BEIJING, Oct 3 (Reuters) North Korea has agreed to disable its Yongbyon reactor and other nuclear facilities by the end of the year, throwing the ball into the hermit country's court to turn its promises into action.

In an agreement which won praise from US President George W.

Bush, the isolated state will in return get aid equivalent to 1 million tonnes of heavy fuel oil and the United States will move towards taking it off a terrorism blacklist.

Six-party talks, on and off for years and aimed at reining in North Korea's nuclear programmes, ended on Sunday to allow delegates to return to their home countries to discuss a joint statement with their governments.

The statement was released in Beijing today, after all parties, the two Koreas, the United States, Japan, Russia and China, had signed off on it and as the two Koreas held only their second ever summit in the North.

''The disablement of the five megawatt Experimental Reactor at Yongbyon, the Reprocessing Plant (Radiochemical Laboratory) at Yongbyon and the Nuclear Fuel Rod Fabrication Facility at Yongbyon will be completed by December 31, 2007,'' the statement said.
----
__Stated problem__.
Answer these questions from the news report on North Korea's nuclear facilities.
(a) By what date is the disablement of the three Yongbyon facilities to be completed?
(b) What aid will North Korea receive in return?
(c) Which parties signed off on the joint statement?
----
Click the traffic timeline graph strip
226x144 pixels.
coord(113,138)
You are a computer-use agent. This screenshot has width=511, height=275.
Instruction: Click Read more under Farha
----
__The response__.
(a) December 31, 2007.
(b) Aid equivalent to 1 million tonnes of heavy fuel oil.
(c) The two Koreas, the United States, Japan, Russia and China.